O ponto a que comportamentos complexos semelhantes são geneticamente programados é por vezes assustador. Cadelas grávidas ou em pseudo-gestação tentam frequentemente adoptar um animal de peluche e “tomar conta” dele. Um pássaro cardeal no seu ambiente natural foi observado durante semanas a alimentar peixinhos. Os peixes vinham à tona da água e abriam a boca – como fazem os filhos dos pássaros -, e isto despoleta o comportamento “paternal” da ave.
Uma parte do trabalho de Elaine Ostrander no Projecto sobre o Genoma Canino apresenta uma tentativa em identificar os genes responsáveis por instintos caninos tão complexos como o dos border collies e a sua tendência gregária ou o gosto pela água dos newfoundlands. A terceira geração de cachorros cruzados entre border collies e newfoundlands revelou uma boa mistura dos dois comportamentos – o suficiente para acreditarmos que foram controlados geneticamente. Esta experiência, que envolveu cerca de uma dúzia de genes, prova que precisaríamos de uma centenas de cães para concebermos uma estrutura desses genes.
Melissa Fleming, uma seguidora dos passos de Ostrander, desenvolveu uma análise que permite quantificar certas diferenças de comportamento inatas. Fleming descobriu, que os border collies olhavam fixamente para um carro que funciona por controlo remoto, enquanto o newfoundland não lhe prestava qualquer atenção e só reagia quando o carro vinha na sua direcção.
Outros estudos demonstraram até que ponto é que o comportamento canino é geneticamente definido.

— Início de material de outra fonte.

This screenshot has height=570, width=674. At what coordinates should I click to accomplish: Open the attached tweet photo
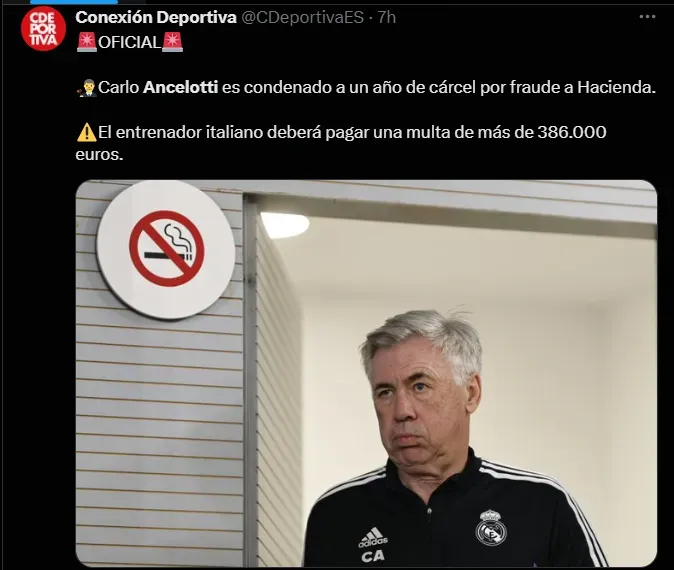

Certos tipos de huskies siberianos e de pointers têm uma enorme timidez ou aversão em relação ao ser humano. Quando em contacto com outros cães e mantidos no mesmo canil, os cães tímidos retraem-se (os pointers chegam mesmo a ficar totalmente imóveis quando as pessoas se aproximam), enquanto os outros cães pedem festas. Os criadores conseguiram produzir cães de raça que ladram e outros que não ladram quando sentem o cheiro de uma pista e dálmatas que assumem ou não posições de estátua e acompanham de perto o galope dos cavalos, e até poodles miniatura que nos dão um “passou bem” ou não.
Muito provavelmente o gene da submissão não existe, mas é isso que faz com que o cão saia muitas vezes ileso de situações, inclusivamente de homicídio, na sociedade humana e é inato no comportamento social do lobo. Os cães são animais sociais, tal como nós. A organização social canina consiste numa hierarquia muito rígida em que a submissão a cães superiores e o seu apaziguamento são elementos fundamentais para a sobrevivência. As hierarquias de domínio evitam a violência, mas ela está sempre presente. “É isso que os cães fazem na vida”, diz Gregory Acland, “calculam o comportamento que é esperado deles numa determinada situação e actuam”.
Até os maus treinadores conseguem que os cães façam o que eles querem. Se berrarmos a um cão, ele adula-nos. Será que isto significa que ele se está a desculpar por se ter “descuidado” no tapete persa? A verdade é que isso não interessa ao cão. A adulação é uma técnica de desvio da agressão que o cão domina. Comportamentos como estes são próprios da evolução dos lobos porque são socialmente eficazes. Os cães limitaram-se a afinar estes comportamentos para os poderem aplicar na convivência com o ser humano. Tal como nós somos geneticamente programados para procurarmos sinais de amor e lealdade, os cães são geneticamente programados para explorarem essa nossa fraqueza.